* **GOAL OF THE EXERCISE**
In the listing below, take everything from the line containing "Image resolution: width=908" down to the line containing "Task: Dismiss the" and write it out again with "firmware" changed to "software", all else unchanged. Leave the pictures out of your answer.

* **RECORDS FOR THIS TASK**
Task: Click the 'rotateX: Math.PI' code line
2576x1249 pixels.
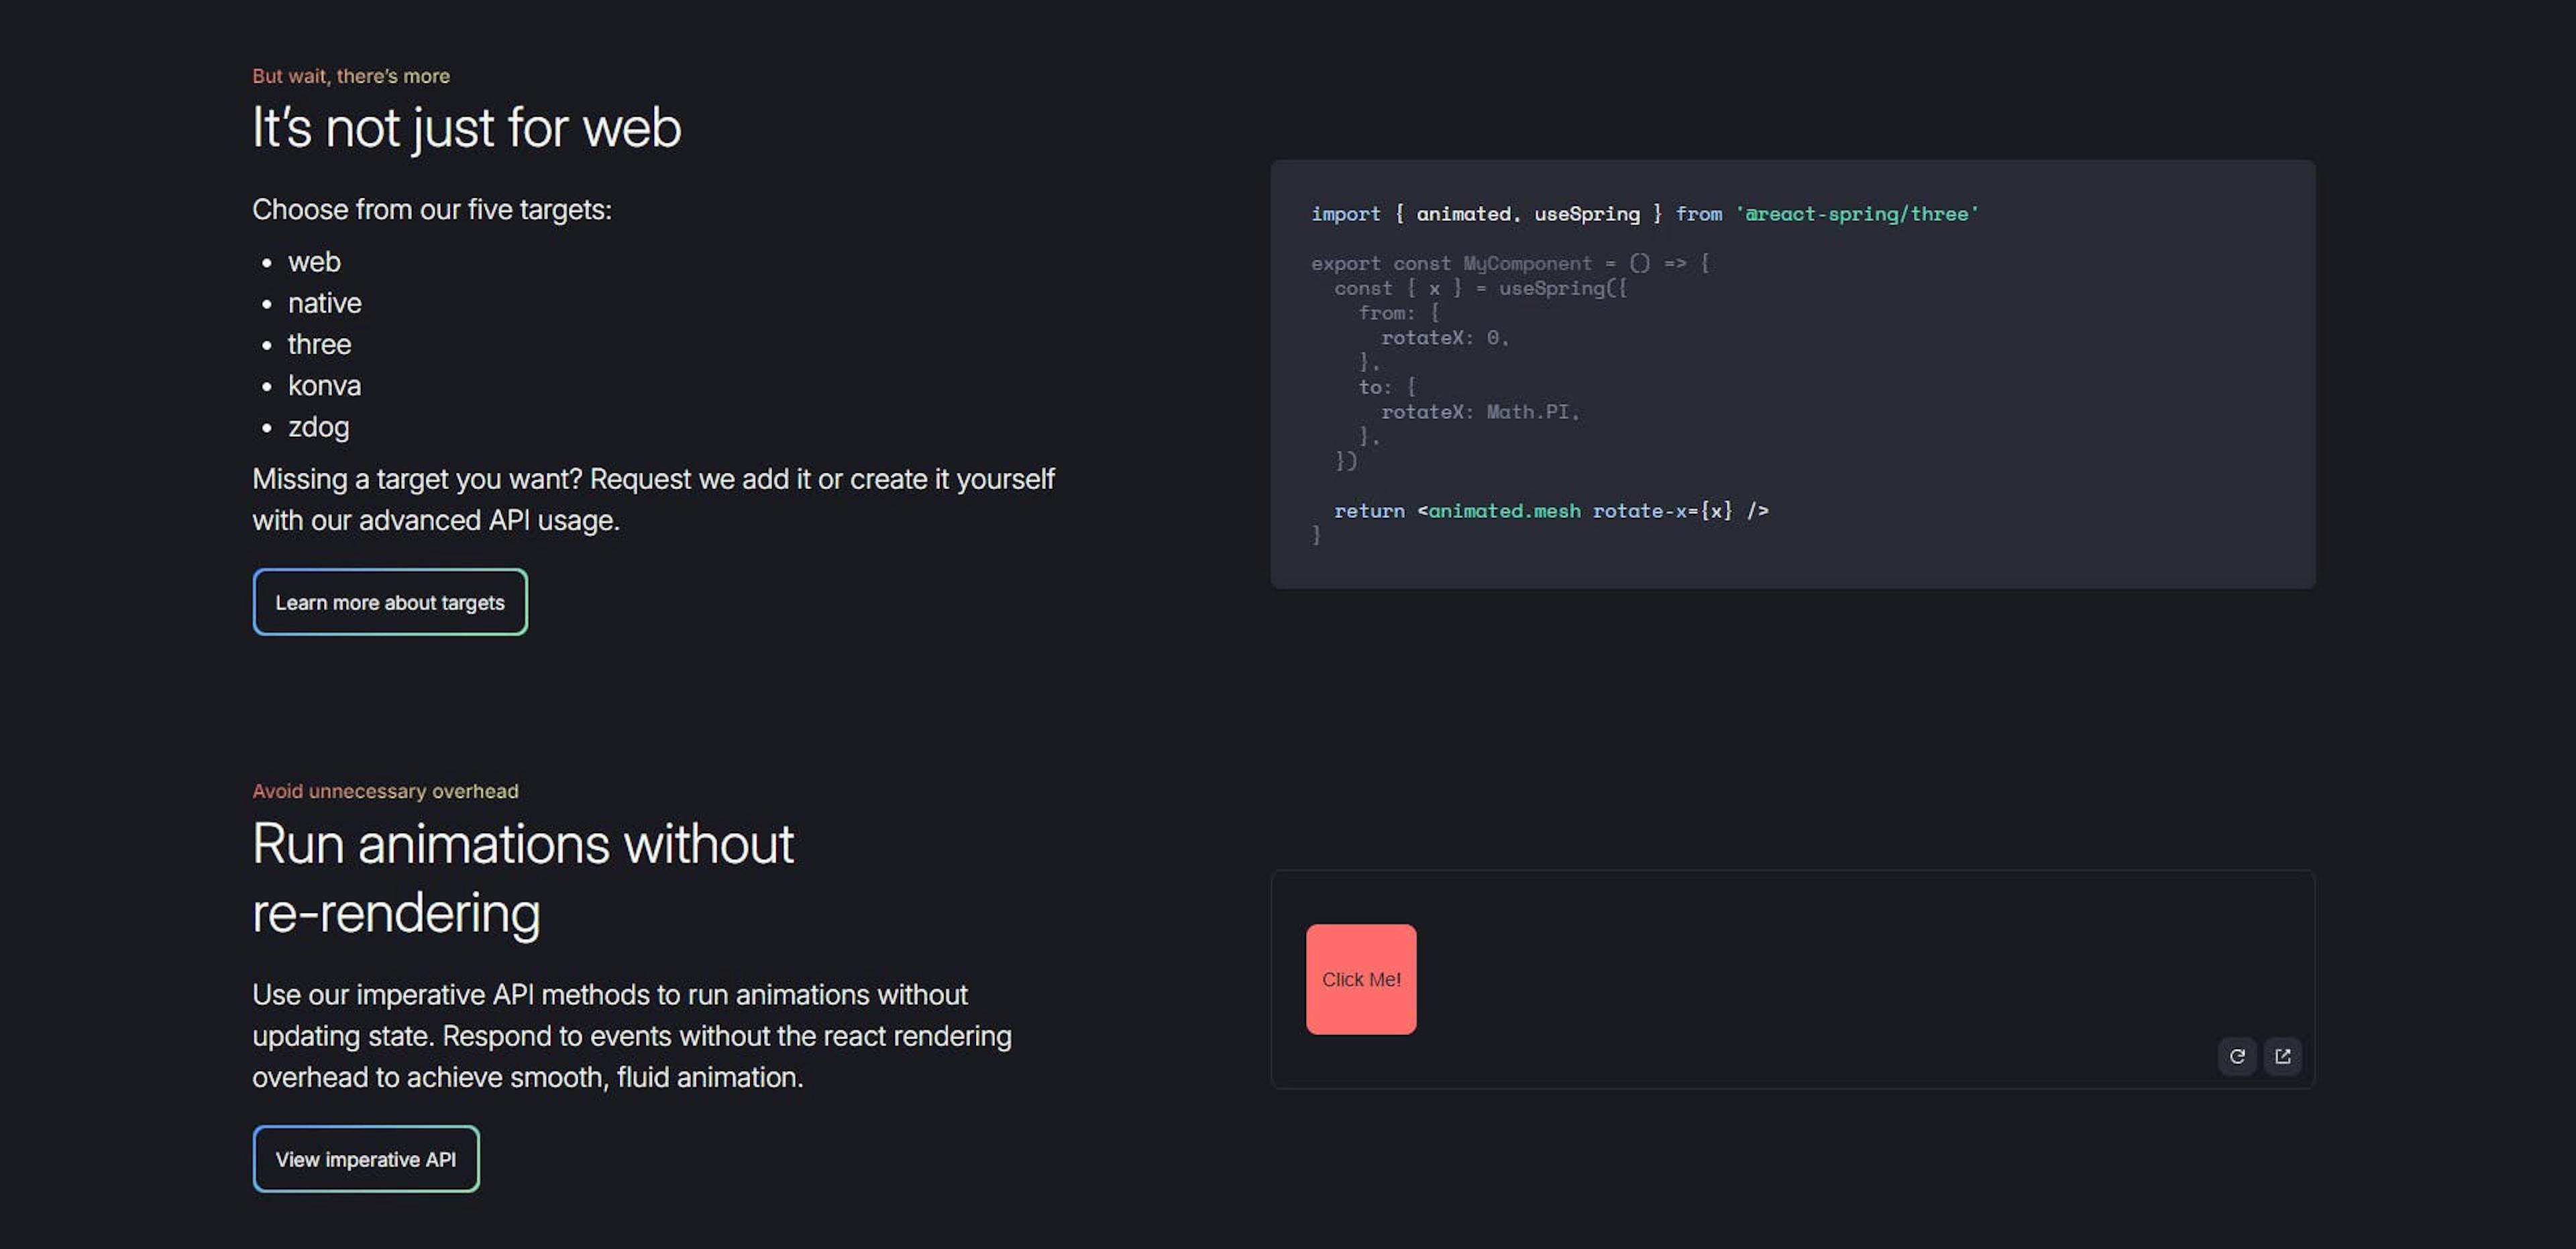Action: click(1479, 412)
--
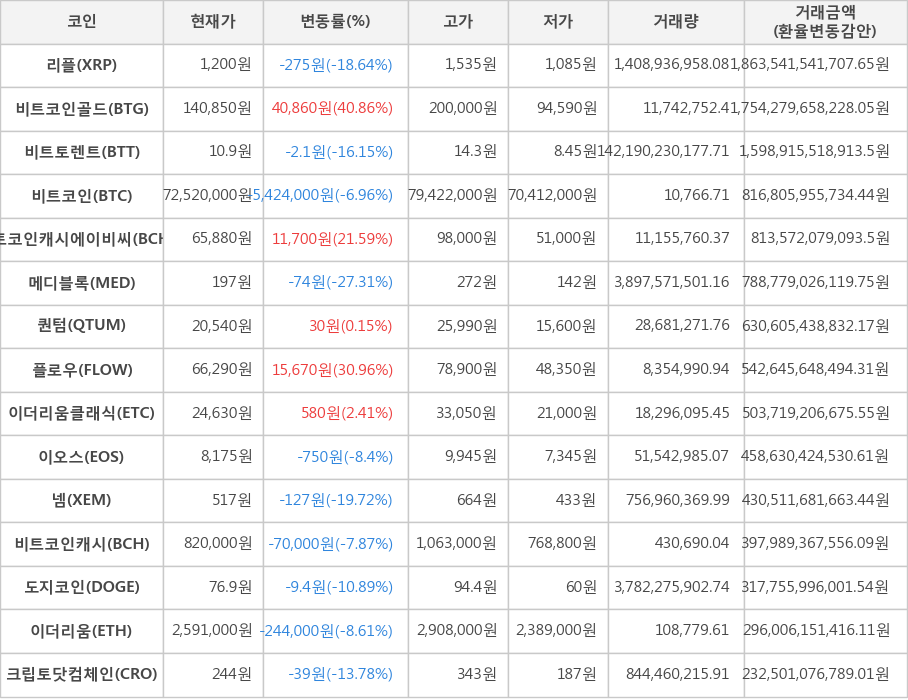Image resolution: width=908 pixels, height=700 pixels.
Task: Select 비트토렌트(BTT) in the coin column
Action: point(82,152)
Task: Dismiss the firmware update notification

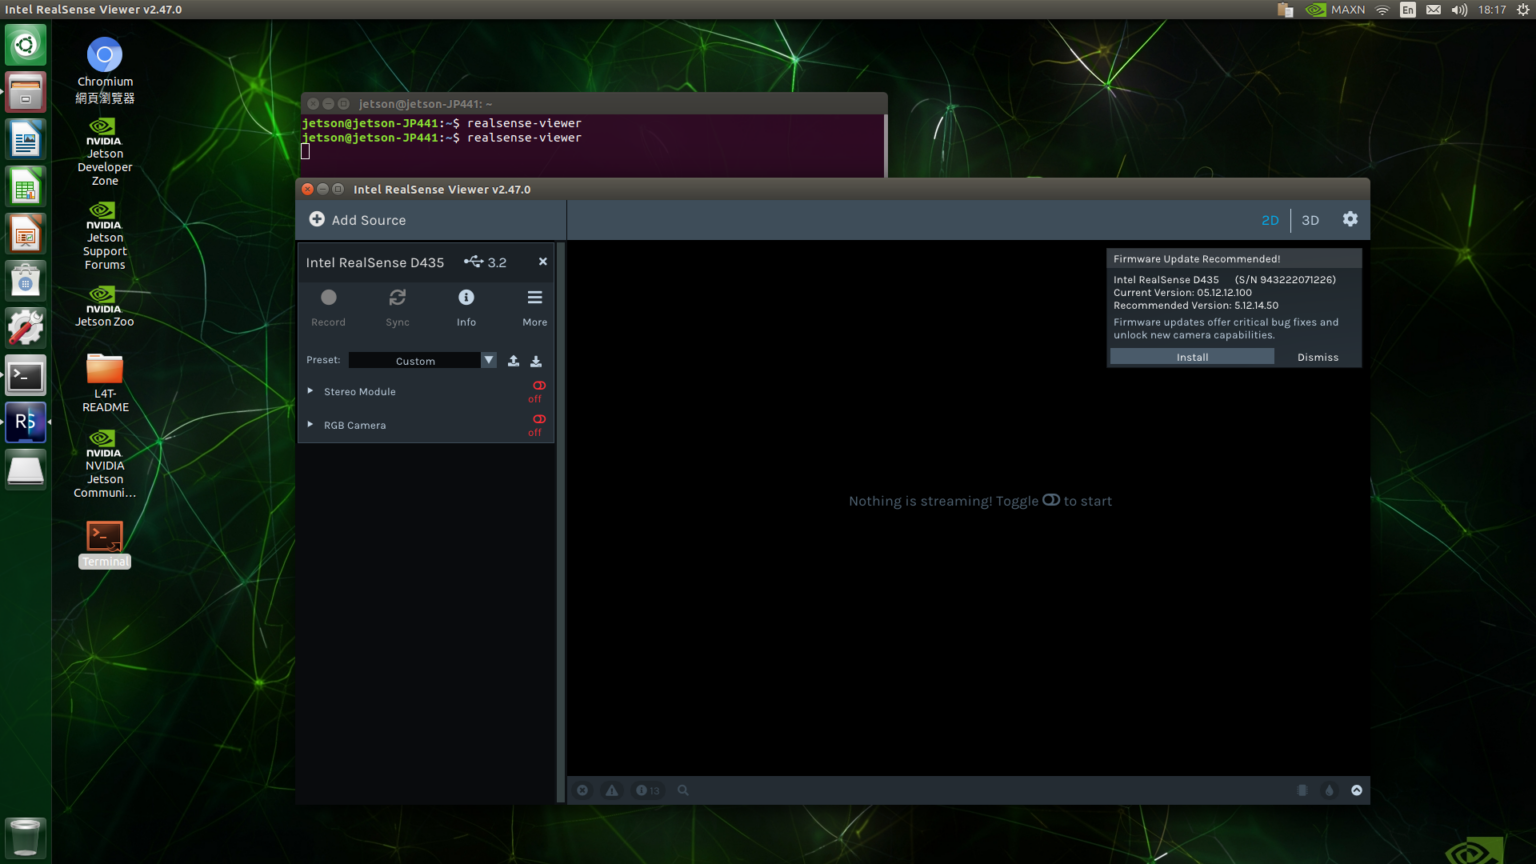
---
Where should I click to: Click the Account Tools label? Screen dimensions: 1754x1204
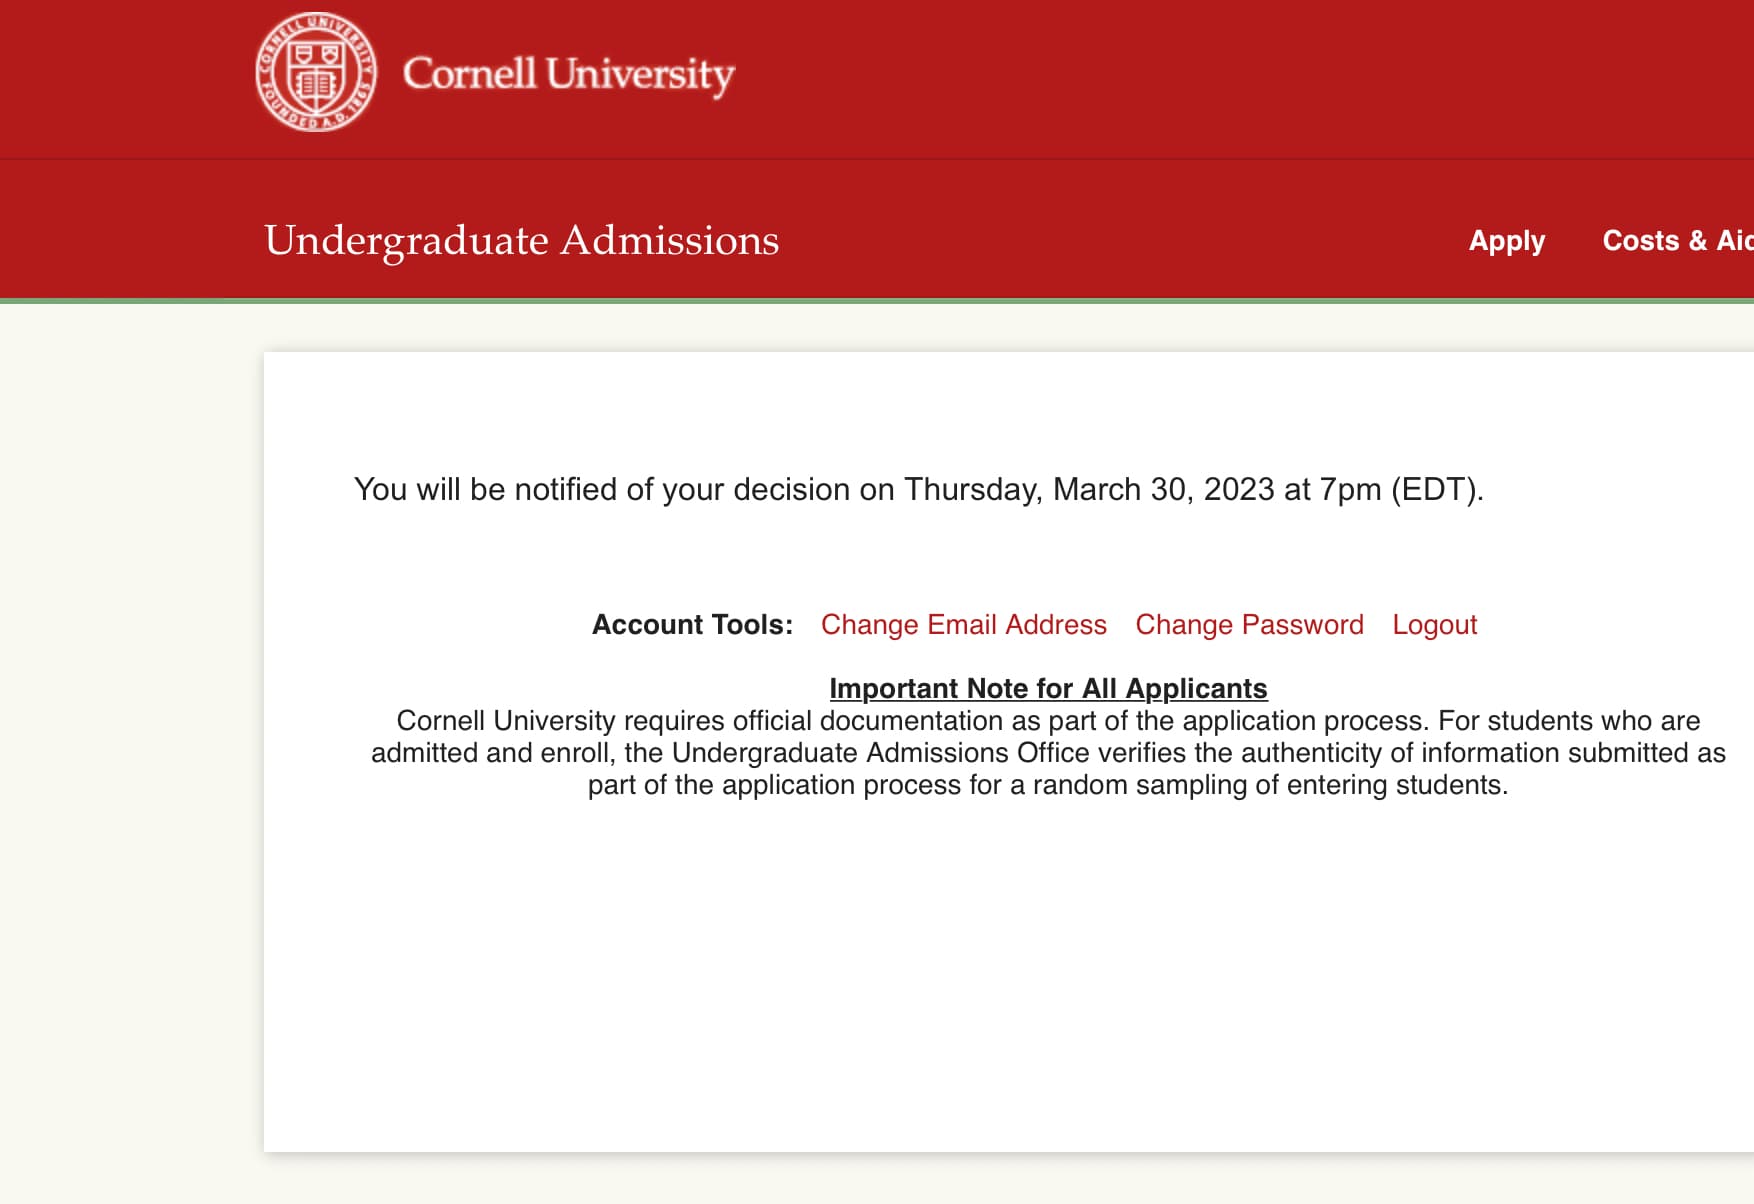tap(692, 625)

* **SOLVED EXERCISE**
Image resolution: width=908 pixels, height=700 pixels.
Task: Select 비트토렌트(BTT) in the coin column
Action: point(82,152)
Task: Dismiss the software update notification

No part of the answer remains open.